Everything from the line containing "過去の地震履歴 (26, 1418)" through the line containing "Libellé Politique de" should be repeated exactly, and nothing else from the data.

DATASET:
"""

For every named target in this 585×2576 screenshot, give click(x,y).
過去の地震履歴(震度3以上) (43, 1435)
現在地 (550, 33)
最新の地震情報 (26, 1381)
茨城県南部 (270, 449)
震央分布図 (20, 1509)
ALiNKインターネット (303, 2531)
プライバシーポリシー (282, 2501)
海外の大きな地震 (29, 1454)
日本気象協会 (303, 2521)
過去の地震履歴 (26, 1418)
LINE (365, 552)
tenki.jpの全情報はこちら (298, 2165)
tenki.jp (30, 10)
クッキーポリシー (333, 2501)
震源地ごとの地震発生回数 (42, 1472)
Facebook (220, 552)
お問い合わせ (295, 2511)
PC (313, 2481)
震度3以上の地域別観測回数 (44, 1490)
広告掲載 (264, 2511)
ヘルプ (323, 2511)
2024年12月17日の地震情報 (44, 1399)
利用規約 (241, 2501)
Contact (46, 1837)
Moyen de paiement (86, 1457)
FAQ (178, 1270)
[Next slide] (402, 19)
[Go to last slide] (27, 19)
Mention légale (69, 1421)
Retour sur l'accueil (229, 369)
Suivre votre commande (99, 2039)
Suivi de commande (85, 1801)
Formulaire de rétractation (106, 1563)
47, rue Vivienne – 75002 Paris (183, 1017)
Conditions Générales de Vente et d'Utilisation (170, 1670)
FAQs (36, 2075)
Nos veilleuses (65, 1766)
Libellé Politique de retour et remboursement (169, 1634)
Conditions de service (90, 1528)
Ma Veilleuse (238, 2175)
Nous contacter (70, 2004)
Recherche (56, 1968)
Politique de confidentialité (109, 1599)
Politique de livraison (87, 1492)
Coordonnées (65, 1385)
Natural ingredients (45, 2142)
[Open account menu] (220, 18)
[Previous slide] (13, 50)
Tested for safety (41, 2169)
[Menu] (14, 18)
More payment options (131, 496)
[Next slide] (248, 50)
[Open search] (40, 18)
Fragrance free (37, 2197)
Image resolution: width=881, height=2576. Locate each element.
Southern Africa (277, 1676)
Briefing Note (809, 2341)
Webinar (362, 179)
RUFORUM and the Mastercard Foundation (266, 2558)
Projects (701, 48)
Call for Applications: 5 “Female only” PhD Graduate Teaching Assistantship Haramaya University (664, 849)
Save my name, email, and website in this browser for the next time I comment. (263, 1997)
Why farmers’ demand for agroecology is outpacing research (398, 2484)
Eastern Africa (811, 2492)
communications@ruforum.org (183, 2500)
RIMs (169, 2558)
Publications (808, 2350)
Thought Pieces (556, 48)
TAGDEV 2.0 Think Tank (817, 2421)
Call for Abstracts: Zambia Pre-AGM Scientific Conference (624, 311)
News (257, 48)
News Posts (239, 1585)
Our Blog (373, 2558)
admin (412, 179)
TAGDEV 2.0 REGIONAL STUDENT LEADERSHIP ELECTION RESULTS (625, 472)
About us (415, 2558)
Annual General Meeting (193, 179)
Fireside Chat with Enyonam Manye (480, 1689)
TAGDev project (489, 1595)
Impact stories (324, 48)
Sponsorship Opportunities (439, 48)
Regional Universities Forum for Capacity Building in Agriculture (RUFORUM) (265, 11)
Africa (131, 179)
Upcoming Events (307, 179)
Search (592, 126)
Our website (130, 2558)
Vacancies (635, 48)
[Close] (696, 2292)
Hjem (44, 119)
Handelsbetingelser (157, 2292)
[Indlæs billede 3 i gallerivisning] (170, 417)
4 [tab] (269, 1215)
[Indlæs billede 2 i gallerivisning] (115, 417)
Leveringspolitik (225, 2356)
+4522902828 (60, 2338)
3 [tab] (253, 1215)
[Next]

"""

OUTPUT OF THE TASK:
過去の地震履歴 (26, 1418)
LINE (365, 552)
tenki.jpの全情報はこちら (298, 2165)
tenki.jp (30, 10)
クッキーポリシー (333, 2501)
震源地ごとの地震発生回数 (42, 1472)
Facebook (220, 552)
お問い合わせ (295, 2511)
PC (313, 2481)
震度3以上の地域別観測回数 (44, 1490)
広告掲載 (264, 2511)
ヘルプ (323, 2511)
2024年12月17日の地震情報 (44, 1399)
利用規約 (241, 2501)
Contact (46, 1837)
Moyen de paiement (86, 1457)
FAQ (178, 1270)
[Next slide] (402, 19)
[Go to last slide] (27, 19)
Mention légale (69, 1421)
Retour sur l'accueil (229, 369)
Suivre votre commande (99, 2039)
Suivi de commande (85, 1801)
Formulaire de rétractation (106, 1563)
47, rue Vivienne – 75002 Paris (183, 1017)
Conditions Générales de Vente et d'Utilisation (170, 1670)
FAQs (36, 2075)
Nos veilleuses (65, 1766)
Libellé Politique de retour et remboursement (169, 1634)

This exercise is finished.